Thanks to the world-leading work of Otago's Distributed Computing & Software Agents Research Centre, the parents of siblings Tony and Sharmila Savarimuthu boarded a plane in Tamil Nadu, southern India and travelled to Dunedin last December to see their children graduate with Information Science PhDs in the same ceremony.

As software agent specialists both Tony and Sharmila say they were drawn from India to Otago due to the Centre's reputation.

“Otago is the only New Zealand University with an active research group in this area,” says Tony. “It is very well-regarded and I think it's only becoming stronger.”

Tony describes software agents as “autonomous software entities that can act on behalf of the user”.

“They are human-like in the sense that they have the social ability to communicate, can learn from their experiences and can also reason about their objectives and pursue their goals.”

Older by four years, Tony arrived in Dunedin first, in 2003, having already earned his Master of Engineering (Software Systems) in India. Three years after embarking on his Otago PhD research, Tony also became a lecturer in the Information Science department, teaching second to fourth year papers.

Meanwhile, Sharmila had completed a Masters degree and an internship at a software company in India, and was contemplating whether to continue in the workplace or with further study.

Knowing that the availability of scholarships for promising international postgraduate students represented an opportunity for his sister, Tony suggested to Sharmila that she apply to the department. She was successful in getting a PhD scholarship, and arrived in Dunedin in 2006.

“I found Otago very multicultural, especially in my department,” says Sharmila, “and the staff/student culture was very different. In India there is a big separation between staff and students, but here you are more like colleagues. That aspect I really like – you can have your say.”

Sharmila likens the supervision of her thesis to a family relationship, given that she shared Tony's own primary and secondary supervisors, Dr Maryam Purvis and Professor Martin Purvis, with Tony acting as her third supervisor.
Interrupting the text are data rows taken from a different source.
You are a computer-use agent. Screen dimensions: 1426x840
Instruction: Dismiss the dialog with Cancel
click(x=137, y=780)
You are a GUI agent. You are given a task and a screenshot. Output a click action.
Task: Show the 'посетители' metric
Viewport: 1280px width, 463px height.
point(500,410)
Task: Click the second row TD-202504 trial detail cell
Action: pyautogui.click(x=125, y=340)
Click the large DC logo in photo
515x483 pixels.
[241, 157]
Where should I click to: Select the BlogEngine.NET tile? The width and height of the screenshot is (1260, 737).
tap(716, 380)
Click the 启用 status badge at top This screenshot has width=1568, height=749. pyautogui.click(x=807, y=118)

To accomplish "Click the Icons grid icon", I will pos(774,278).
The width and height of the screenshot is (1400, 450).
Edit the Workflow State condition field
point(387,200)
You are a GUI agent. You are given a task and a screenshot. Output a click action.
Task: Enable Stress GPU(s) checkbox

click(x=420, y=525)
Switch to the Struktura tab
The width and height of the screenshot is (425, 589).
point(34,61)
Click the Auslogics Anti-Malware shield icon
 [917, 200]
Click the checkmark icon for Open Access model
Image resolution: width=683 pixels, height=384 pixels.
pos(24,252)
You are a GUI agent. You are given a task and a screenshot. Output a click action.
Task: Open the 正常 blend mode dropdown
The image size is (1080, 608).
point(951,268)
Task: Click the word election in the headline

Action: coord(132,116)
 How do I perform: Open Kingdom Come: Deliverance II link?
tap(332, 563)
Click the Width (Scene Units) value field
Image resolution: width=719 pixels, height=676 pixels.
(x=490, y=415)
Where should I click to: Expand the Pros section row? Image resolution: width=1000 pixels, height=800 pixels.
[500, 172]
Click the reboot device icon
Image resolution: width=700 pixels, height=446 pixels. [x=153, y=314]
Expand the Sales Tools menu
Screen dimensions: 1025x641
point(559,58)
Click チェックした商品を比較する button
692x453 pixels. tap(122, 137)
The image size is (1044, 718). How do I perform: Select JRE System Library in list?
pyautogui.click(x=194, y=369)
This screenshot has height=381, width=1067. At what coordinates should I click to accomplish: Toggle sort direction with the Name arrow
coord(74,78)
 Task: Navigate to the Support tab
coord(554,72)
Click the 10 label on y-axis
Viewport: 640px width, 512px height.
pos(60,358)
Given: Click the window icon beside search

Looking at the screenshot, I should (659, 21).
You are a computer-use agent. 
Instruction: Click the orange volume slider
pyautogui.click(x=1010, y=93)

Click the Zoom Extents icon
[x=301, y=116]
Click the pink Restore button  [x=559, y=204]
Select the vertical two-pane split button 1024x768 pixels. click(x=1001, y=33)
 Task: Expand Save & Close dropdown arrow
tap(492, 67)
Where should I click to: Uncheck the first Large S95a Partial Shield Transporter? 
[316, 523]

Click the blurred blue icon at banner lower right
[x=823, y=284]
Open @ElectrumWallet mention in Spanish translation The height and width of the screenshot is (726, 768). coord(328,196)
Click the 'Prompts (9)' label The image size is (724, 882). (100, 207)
Tony's PhD thesis (co-supervised by Associate Professor Stephen Cranefield), 'Mechanisms for norm emergence and norm identification in multi-agent societies', was placed in the Dean's exceptional thesis list for Otago's School of Business, and was nominated for the Computing Research and Education (CORE) Australasian distinguished doctoral dissertation award.

With the completion of her own PhD, entitled 'Socially-inspired mechanisms for restricting exploitation of artificial agent societies', Sharmila says she is now exploring where her studies could take her.

“Really,” says Tony, “our PhDs are a ticket to the rest of the world.”

Website: Distributed Computing & Software Agents Research Centre

Related Info

The Otago Post.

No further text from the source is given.